Unit & Integration Testing¶
Test Structure¶
tests/
├── conftest.py # Shared fixtures and pytest configuration
├── unit/ # Unit tests by module
│ ├── core/ # Core module tests
│ ├── distributed/ # Distributed communication tests
│ ├── feature_cache/ # Feature cache tests
│ ├── kernel/ # Triton kernel tests
│ ├── models/ # Model architecture tests
│ ├── ops/ # Custom operations tests
│ ├── schedulers/ # Diffusion scheduler tests
│ ├── service/ # API service tests
│ └── utils/ # Utility function tests
└── integration/ # Integration tests
Running Tests¶
# Run all tests
pytest tests/
# Run specific test file
pytest tests/unit/core/test_config.py
# Run with verbose output
pytest tests/ -v
# Run tests matching a pattern
pytest tests/ -k "attention"
# Run tests in parallel (requires pytest-xdist)
pytest tests/ -n auto
Test Markers¶
TeleFuser defines custom markers for hardware-dependent tests:
| Marker | Description | Usage |
|---|---|---|
@pytest.mark.gpu | Requires GPU | Skipped if CUDA unavailable |
@pytest.mark.multi_gpu | Requires multiple GPUs | Skipped if < 2 GPUs |
@pytest.mark.slow | Long-running tests | Use -m "not slow" to skip |
@pytest.mark.distributed | Requires distributed setup | Needs special environment |
import pytest
@pytest.mark.gpu
def test_attention_forward():
"""Test that requires a GPU."""
...
@pytest.mark.multi_gpu
def test_parallel_inference():
"""Test that requires multiple GPUs."""
...
Common Fixtures¶
Defined in tests/conftest.py:
Hardware Detection¶
def test_with_device(device):
"""Use the appropriate device (CUDA or CPU)."""
tensor = torch.randn(1, 3, 512, 512, device=device)
def test_gpu_count(gpu_count):
"""Check number of available GPUs."""
assert gpu_count >= 0
Sample Data¶
def test_image_processing(sample_image_pil, sample_image_tensor):
"""Use sample image fixtures."""
# sample_image_pil: 512x512 RGB PIL Image
# sample_image_tensor: (1, 3, 512, 512) tensor
CUDA Cleanup¶
def test_memory_intensive(clear_cuda_cache):
"""Clear CUDA cache after test."""
# Test code here...
# CUDA cache automatically cleared after test
Random Seed¶
def test_reproducible(set_seed):
"""Set fixed random seed for reproducibility."""

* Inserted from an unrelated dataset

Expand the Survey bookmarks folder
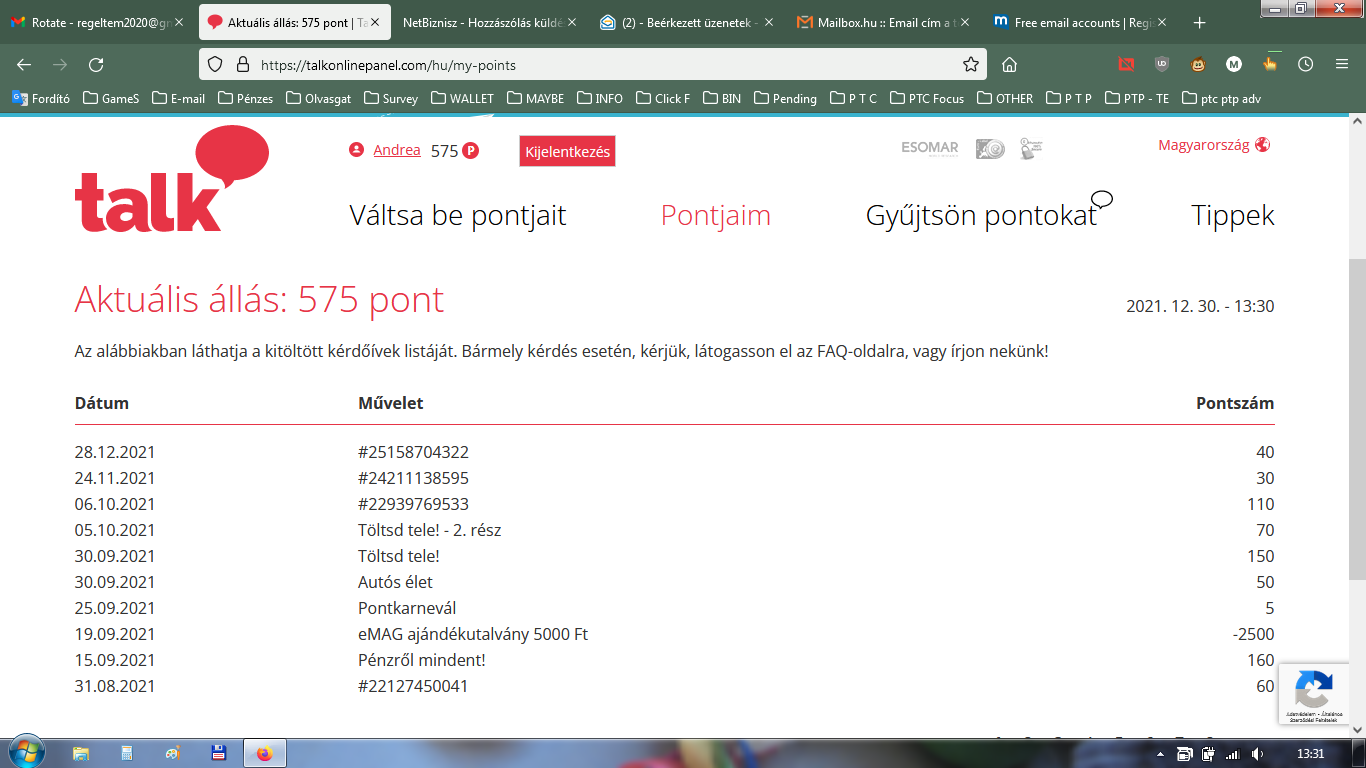1366x768 pixels. click(391, 98)

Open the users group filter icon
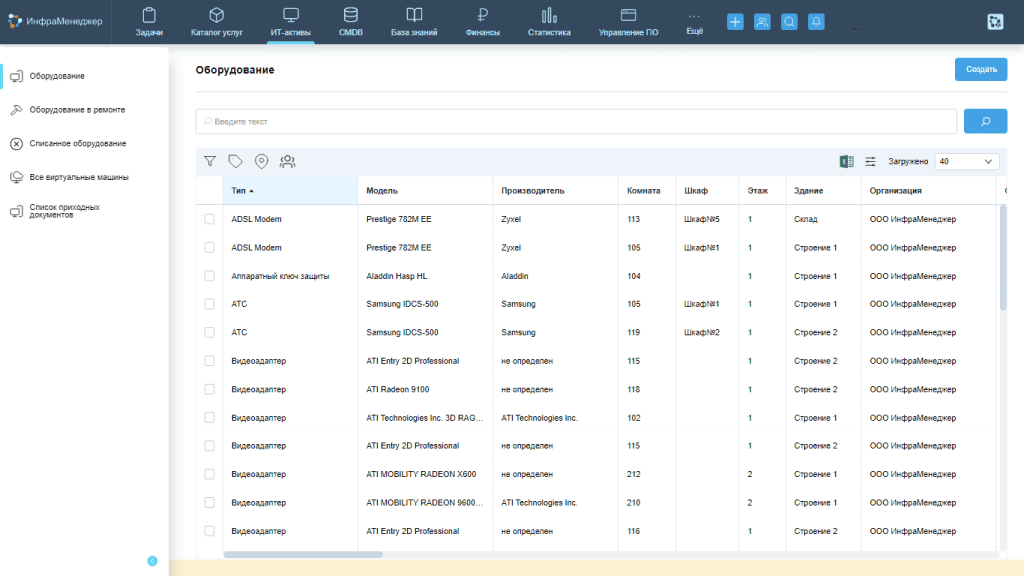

# torch.manual_seed(42) and np.random.seed(42) applied
# Reset to random state after test
Writing Tests¶
GPU-Aware Tests¶
For tests that require GPU, check availability at module level:
import pytest
import torch
# Skip entire module if CUDA unavailable
try:
import triton
HAS_TRITON = True
except ImportError:
HAS_TRITON = False
pytest.skip("Triton not available", allow_module_level=True)
@pytest.mark.gpu
def test_triton_kernel():
"""Test Triton kernel."""
...
Mock Fixtures¶
Use provided mock fixtures for isolation:
def test_pipeline(mock_model_manager, mock_pipeline_config):
"""Test pipeline with mocked dependencies."""
pipeline = MyPipeline(config=mock_pipeline_config)
pipeline.model_manager = mock_model_manager
CI Integration¶
Tests run in CI with different configurations:
# CPU-only tests (default)
pytest tests/ -m "not gpu and not multi_gpu"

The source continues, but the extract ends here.